SAN DIEGOPreliminary data show that a new outcomes measurement tool developed by the Society of Gynecologic Oncologists (SGO) Outcomes Task Force is a reliable method for demonstrating quality of care to third parties. Lead author Alexander W. Kennedy, MD, of the Department of Gynecology and Obstetrics, Cleveland Clinic Foundation, reported on behalf of the task force at the SGOs 31st Annual Meeting.
The SGO hopes that its members will embrace this tool as a quality assurance measure once benchmarks have been established. We hope that we can eventually use it also for outcomes research, for example, as laparoscopic surgery becomes more widely used, Dr. Kennedy told ONI in an interview.
The outcomes tool includes preoperative, intraoperative, and 120-day postoperative assessments. Factors measured include demographics, patient-reported health status as measured by the SF36, comorbid conditions, living status, satisfaction surveys, operative events, and disease characteristics.
The SF36 is a widely used patient reported health measure developed by John Ware and owned by the Medical Outcomes Trust in Boston, Dr. Kennedy explained. It has been widely used in many types of patients, and norms have been developed for different populations and diseases. It divides health into physical and mental components, and has several domains within each.
More Than 1,000 Patients Needed
Dr. Kennedy reported data from a pilot study of 297 endometrial cancer patients surveyed at 11 sites from 1997 to 1999. We hope to continue to accrue patients from the pilot sites. We will be confident in using the data as benchmarks when we have more than 1,000 patients from a variety of practice styles and locations, he told ONI.
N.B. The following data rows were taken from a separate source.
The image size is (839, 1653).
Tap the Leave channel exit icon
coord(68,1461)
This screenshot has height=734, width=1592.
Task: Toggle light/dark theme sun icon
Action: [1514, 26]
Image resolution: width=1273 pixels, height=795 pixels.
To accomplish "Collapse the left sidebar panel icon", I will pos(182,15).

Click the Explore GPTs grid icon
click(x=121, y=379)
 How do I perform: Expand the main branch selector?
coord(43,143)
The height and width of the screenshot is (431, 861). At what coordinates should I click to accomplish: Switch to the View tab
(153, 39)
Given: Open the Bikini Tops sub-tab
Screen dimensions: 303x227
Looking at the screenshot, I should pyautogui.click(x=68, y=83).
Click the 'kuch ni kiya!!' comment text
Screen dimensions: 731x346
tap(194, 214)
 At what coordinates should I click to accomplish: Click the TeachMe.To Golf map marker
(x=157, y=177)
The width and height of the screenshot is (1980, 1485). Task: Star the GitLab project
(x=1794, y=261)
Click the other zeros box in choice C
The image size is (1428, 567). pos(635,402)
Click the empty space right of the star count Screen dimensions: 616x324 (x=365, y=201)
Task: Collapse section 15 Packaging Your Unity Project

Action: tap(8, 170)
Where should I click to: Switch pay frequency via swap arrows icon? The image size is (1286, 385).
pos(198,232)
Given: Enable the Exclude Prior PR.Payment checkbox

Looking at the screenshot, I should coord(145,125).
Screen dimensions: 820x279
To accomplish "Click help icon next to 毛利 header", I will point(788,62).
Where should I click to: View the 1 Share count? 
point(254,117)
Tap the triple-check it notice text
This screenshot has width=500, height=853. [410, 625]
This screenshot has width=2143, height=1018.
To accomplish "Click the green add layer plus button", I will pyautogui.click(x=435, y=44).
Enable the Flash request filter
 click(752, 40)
The mean age was 64.4 years; mean Quetelet Index was 33.2 kg/m2. Forty-eight percent of patients were on Medicare, and 25% belonged to a health maintenance organization (HMO). The mean comorbidity score was 19.1 out of a possible 100, which represents about 3 comorbid conditions per patient.
By FIGO stage, 74% of patients were stage I, 9% were stage II, 11% were stage III, and 5% were stage IV. By FIGO grade, 40% were grade 1, 35% were grade 2, and 24% were grade 3. Nearly all patients (92%) lived independently before surgery, and most (91%) continued to live independently after surgery.
Surgical procedures were total abdominal hysterectomy in 77% of patients, radical abdominal hysterectomy in 8%, laparoscopic hysterectomy in 9%, and vaginal hysterectomy in 1%. Mean length of stay was 3.3 days. Nearly all patients (99%) were staged, and 83% underwent lymph node sampling. Two patients required unplanned repeat surgery. Postoperative treatment included radiation therapy in 20% of patients and cytotoxic chemotherapy in 13%.
The patients mean satisfaction score was 86 (on a 0 to 100 scale) before surgery and 83 after surgery. The mean SF36 physical component score was 43.6 before surgery and 43.4 after surgery. The mental component score was 49.1 before surgery and 50.6 after surgery.
This tool has been developed so that any type of practice could use it. We are in the process of making it web-based so that the data can be managed electronically. The website is currently restricted to SGO members and is in development, Dr. Kennedy said. SGO members will be able to log onto the SGO Clinical Data Network site, and patients will be able to directly complete surveys on line.
The Outcomes Task Force has also developed a tool for patients presenting with a pelvic mass and one for patients with ovarian cancer undergoing surgery and subsequent chemotherapy. These tools will be tested in work done in conjunction with the National Ovarian Cancer Survivors Alliance. We are ready to launch this phase of the SGOs outcomes effort in the next several weeks, Dr. Kennedy said.